Dealers involved in smuggling of precious metals including gold and silver would be subjected to hefty fines and imprisonment while their stocks would be confiscated.

However, individuals without NTN and sales tax registration number would be spared from fines on items sent as gifts through courier services, air cargo or diplomatic cargo or imported or exported by local, provincial or federal governments.

The manufacturers and importers, who fail to print retail prices on packaging of taxable items would be fined at Rs10,000 or 5% of the tax applicable on the product.

The penalties and punishment have been laid to combat elements involved in currency smuggling and terrorism financing.

According to the presidential ordinance, foreign currency being illegally carried outside the country would be confiscated and subjected to a fine proportionate to the amount of foreign exchange being smuggled.

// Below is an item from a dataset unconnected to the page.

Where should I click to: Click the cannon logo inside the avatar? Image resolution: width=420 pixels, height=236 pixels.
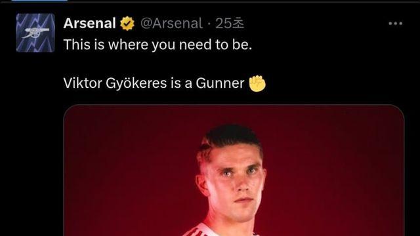click(35, 33)
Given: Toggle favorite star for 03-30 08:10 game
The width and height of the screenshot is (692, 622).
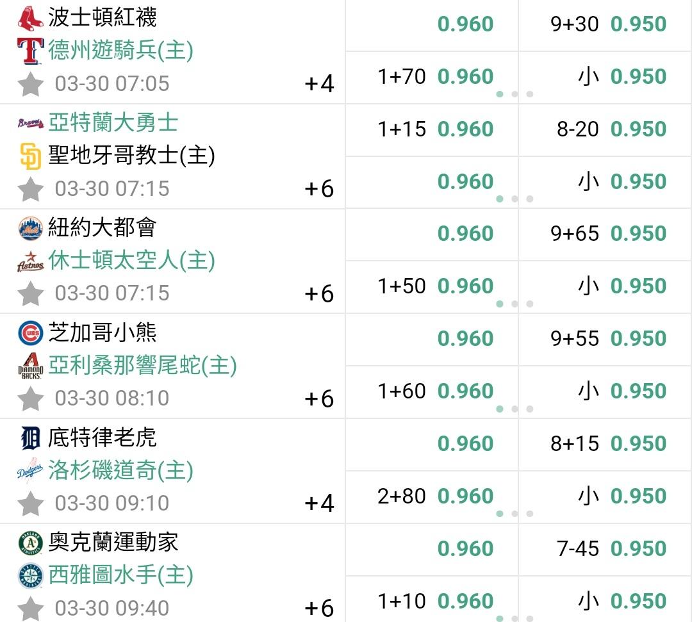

Those found in possession of foreign currency between $10,000 and $20,000 would have to pay twice the amount being seized.

Individuals possessing foreign currency between $20,000 and $50,000 would be liable to pay thrice the amount being confiscated as well as serve two years in jail.

Those found possessing over $50,000 and up to $100,000 could face up to seven years in jail and three times the amount confiscated as fine.

Similarly, any gold, silver and precious stones being illegally carried outside the country would also be confiscated while the smuggler would be arrested.

Customs authorities and officials were allocated powers to enforce all these laws.

As per the ordinance, the seized items would be presented before a special judge during the inquiry phase and after record of the evidence, the court may grant orders for auction of the seized shipment or its disposal.

Special customs appellate tribunals consisting of a chairman, judicial and technical officers would be set up to oversee the cases.